Anticancer activities of chalcone flavokawain B from Alpinia pricei Hayata in human lung adenocarcinoma (A549) cells via induction of reactive oxygen species-mediated apoptotic and autophagic cell death.

Autor: Hseu YC; Department of Cosmeceutics, College of Biopharmaceutical and Food Sciences, China Medical University, Taichung, Taiwan.; Department of Health and Nutrition Biotechnology, Asia University, Taichung, Taiwan.; Chinese Medicine Research Center, China Medical University, Taichung, Taiwan.; Research Center of Chinese Herbal Medicine, China Medical University, Taichung, Taiwan., Huang YC; Department of Nutrition, College of Biopharmaceutical and Food Sciences, China Medical University, Taichung, Taiwan., Thiyagarajan V; Department of Cosmeceutics, College of Biopharmaceutical and Food Sciences, China Medical University, Taichung, Taiwan., Mathew DC; Department of Cosmeceutics, College of Biopharmaceutical and Food Sciences, China Medical University, Taichung, Taiwan., Lin KY; Department of Medical Research, Chi-Mei Medical Center, Tainan, Taiwan., Chen SC; Department of Life Sciences, National Central University, Chung-Li, Taiwan., Liu JY; Graduate Institute of Cancer Biology, China Medical University, Taichung, Taiwan., Hsu LS; Department of Biomedical Sciences, Institute of Biochemistry and Biotechnology, Chung Shan Medical University, Taichung, Taiwan., Li ML; Department of Nutrition, College of Biopharmaceutical and Food Sciences, China Medical University, Taichung, Taiwan., Yang HL; Department of Nutrition, College of Biopharmaceutical and Food Sciences, China Medical University, Taichung, Taiwan.
Jazyk: angličtina
Zdroj: Journal of cellular physiology [J Cell Physiol] 2019 Aug; Vol. 234 (10), pp. 17514-17526. Date of Electronic Publication: 2019 Mar 07.
DOI: 10.1002/jcp.28375
Abstrakt: Chalcones found in fruits and vegetables have promising cancer chemopreventive properties.

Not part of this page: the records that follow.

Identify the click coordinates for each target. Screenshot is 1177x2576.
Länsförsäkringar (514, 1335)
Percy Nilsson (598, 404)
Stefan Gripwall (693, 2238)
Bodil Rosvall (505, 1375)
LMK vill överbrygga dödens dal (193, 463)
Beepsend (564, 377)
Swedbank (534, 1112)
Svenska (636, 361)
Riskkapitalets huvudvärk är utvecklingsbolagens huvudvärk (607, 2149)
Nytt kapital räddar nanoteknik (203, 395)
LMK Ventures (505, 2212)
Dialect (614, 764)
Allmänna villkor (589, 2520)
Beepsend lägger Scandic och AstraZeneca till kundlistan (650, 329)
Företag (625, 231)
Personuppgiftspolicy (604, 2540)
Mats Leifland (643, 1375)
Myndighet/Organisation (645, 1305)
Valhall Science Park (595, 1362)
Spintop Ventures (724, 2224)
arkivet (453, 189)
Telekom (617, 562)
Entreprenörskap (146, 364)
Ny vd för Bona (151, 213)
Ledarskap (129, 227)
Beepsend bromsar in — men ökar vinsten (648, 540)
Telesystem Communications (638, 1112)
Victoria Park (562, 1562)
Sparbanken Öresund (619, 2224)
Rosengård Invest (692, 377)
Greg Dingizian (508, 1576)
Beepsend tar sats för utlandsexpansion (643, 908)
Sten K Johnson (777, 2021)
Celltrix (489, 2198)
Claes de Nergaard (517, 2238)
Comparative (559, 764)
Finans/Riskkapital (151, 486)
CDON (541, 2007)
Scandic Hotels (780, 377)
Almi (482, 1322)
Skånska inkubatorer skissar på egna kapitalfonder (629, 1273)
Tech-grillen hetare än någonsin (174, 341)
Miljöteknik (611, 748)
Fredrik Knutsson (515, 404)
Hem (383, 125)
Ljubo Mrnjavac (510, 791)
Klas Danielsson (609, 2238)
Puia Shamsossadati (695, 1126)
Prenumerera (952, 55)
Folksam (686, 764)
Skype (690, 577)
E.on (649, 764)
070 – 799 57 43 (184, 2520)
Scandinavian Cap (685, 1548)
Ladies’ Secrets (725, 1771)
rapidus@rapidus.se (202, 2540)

This study attempts to identify the anticancer efficacies of chalcone flavokawain B (FKB) in the rhizomes of Alpinia pricei Hayata by examining key molecular events in non-small-cell lung cancer (A549) cells. Our results indicated that in human A549 cells, FKB (0-15 μg/ml) decreases cell viability and colony formation, dysregulates the Bax:B-cell lymphoma 2 ratio and increases apoptotic DNA fragmentation. Mitochondrial (caspase-9/-3 and poly ADP ribose polymerase [PARP]) signaling was found to be involved in FKB-induced apoptosis. In addition, FKB-induced reactive oxygen species (ROS) generation, and N-acetylcysteine attenuated FKB-induced apoptotic cell death. Moreover, FKB triggered autophagy, as evidenced by the improved acidic vesicular organelle formation, lipidated light chain 3 (microtubule-related light chain 3) accumulation, and ATG7 expression and the decreased mammalian target of rapamycin phosphorylation. Furthermore, FKB suppressed ROS-mediated ATG4B expression. Inhibiting autophagy using 3-methyladenine/chloroquine diminished FKB-induced cell death, indicating that autophagy is triggered as a death mechanism by FKB. In summary, FKB has a crucial role in the execution and propagation of ROS-mediated apoptotic and autophagic cell death of lung adenocarcinoma cells.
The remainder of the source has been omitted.